Third, request a copy of the recordkeeper’s data breach response plan and identify how often the recordkeeper undertakes table-top exercises or similar activities to test its response capabilities. It is important to identify where the plan sponsor aligns within the recordkeeper’s plan and even consider joint data breach-type exercises. If permitted, seek to identify any outside service providers and counsel that the recordkeeper has retained for such emergencies and ensure that they are qualified and capable to respond to data breaches upon a moment’s notice.
Fourth, require the recordkeeper to undergo third-party security and vulnerability testing so they can identify and remediate any aspect of their security program that presents a risk. It is especially important to ensure that high or critical risk vulnerabilities are resolved within hours or days (and not weeks or months). Accordingly, ensure that the recordkeeper has identified (in writing) an official who is fully responsible for the security of the plan’s assets. Accountability is a key aspect of any security program.

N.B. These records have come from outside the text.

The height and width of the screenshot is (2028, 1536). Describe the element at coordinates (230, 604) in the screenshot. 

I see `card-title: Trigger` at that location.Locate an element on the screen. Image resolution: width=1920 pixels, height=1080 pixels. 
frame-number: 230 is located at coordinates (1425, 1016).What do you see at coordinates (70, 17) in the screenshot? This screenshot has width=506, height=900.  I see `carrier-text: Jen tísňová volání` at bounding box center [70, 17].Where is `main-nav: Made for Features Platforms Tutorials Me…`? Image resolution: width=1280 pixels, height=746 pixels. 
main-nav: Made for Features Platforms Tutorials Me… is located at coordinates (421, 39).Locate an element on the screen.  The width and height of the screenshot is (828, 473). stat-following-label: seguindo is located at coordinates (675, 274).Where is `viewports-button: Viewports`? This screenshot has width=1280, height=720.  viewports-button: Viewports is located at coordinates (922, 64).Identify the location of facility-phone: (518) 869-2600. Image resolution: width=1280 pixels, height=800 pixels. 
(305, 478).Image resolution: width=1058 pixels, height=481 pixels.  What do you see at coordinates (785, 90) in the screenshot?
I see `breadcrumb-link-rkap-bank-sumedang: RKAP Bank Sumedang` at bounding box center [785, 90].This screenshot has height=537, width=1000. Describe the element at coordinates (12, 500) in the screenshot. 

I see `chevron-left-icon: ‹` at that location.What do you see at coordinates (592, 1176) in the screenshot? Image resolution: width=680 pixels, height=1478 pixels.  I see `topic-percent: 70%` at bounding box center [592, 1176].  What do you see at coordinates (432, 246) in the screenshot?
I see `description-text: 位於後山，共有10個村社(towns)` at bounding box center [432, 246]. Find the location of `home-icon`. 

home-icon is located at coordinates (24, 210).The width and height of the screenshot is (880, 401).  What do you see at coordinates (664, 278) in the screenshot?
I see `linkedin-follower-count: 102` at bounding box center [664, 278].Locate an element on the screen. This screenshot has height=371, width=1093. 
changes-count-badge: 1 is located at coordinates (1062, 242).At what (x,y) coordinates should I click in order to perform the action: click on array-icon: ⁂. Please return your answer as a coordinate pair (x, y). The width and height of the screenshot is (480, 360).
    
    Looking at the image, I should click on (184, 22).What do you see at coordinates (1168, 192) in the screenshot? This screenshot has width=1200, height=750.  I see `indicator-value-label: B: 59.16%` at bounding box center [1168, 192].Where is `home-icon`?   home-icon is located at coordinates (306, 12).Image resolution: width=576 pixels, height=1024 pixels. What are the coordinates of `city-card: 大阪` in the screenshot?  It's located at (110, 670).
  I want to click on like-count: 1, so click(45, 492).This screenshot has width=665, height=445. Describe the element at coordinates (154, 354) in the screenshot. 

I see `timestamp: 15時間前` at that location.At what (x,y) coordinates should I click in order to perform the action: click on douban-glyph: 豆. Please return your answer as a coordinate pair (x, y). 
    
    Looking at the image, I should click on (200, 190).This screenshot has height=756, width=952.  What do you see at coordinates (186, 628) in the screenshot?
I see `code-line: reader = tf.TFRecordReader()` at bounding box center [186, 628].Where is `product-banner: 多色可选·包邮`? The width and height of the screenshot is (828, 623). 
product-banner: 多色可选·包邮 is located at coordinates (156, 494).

Fifth, educate plan participants. Let them know they can take an active role in protecting their own plan assets. As basic as it may seem, remind participants not to share their login or personal information with anyone. The allegations against Abbott Laboratories explain that an email account was compromised which allowed the bad actor to request authentication to the compromised email. Once the false authentication was made, the recordkeeper processed the request to have an additional bank account added. Savvy participants can help play an active role in the protection of their own account assets.
A Tough Road Ahead
Careful considerations by plan administrators have become especially important in light of the COVID-19 pandemic because there has been a steady increase in certain cyber-related crimes during this time. The recently enacted CARES Act provides many retirement plan participants with the opportunity to take large in-service distributions and loans, and such distributions and loans are ripe for the nefarious acts which were the basis for the Abbott Laboratories case. As a result, plan administrators need to stay vigilant and ahead of the curve when it comes to cybersecurity protections.